The irony of Teodoro swearing on the lives of all his family is not lost on Walter. He has to clamp his front teeth together to keep from questing that the favour be he take this back. "Time'll come when I need t'cash in on it," he hisses out. "Not today, though." He rises from his seat at the table, movements much more fluid and smooth than Teodoro's sudden ascent. "Anything you wanna bring with you, you put it on."
"Okay," Teo says. Just like that. He smiles, a grin that'd remind a few people of the one that occasionally features on 'Reynard's face; he grasps the younger man's arm a moment, squeezes, thanks. "Absolutely. When can you get your friend? Should we go to him or her?" He takes his hands back and tidies himself rather abruptly, palms passed down his sleeves, trying not to look a mess.

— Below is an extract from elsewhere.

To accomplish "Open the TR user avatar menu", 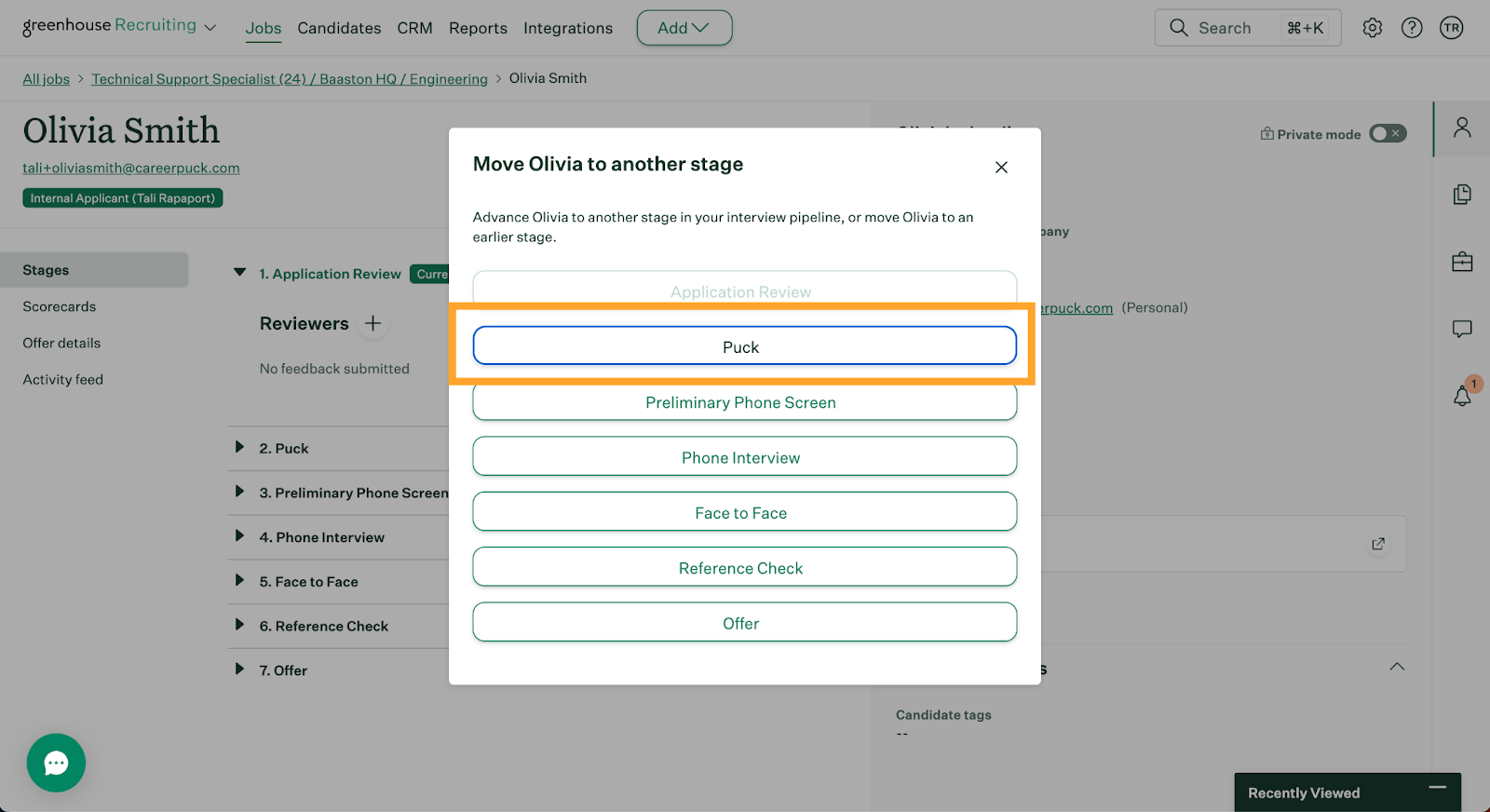I will pyautogui.click(x=1451, y=28).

Astor would recognize it as wasted effort, nerves, if not in any useful excess. The Sicilian steps back and the beer he takes into his hand seems like an afterthought, pretending he isn't balanced with painful eagerness on the answer.
"We'll go," Walter concedes. Where they're going he doesn't say; he reaches out as if to take the beer from Teodoro as his payment, but his hand ends up closing around the other man's wrist instead in a loose clasp, and there's a moment where he might be able to piece together what's about to happen before it does.
But it's only a moment. The time it takes to blink, or draw his next breath. Certainly not enough to twist his hand away, break physical contact and wrench himself free.
They're standing at the table and then they're not, it's that simple, and where they've gone not even Molly Walker will be able to find them.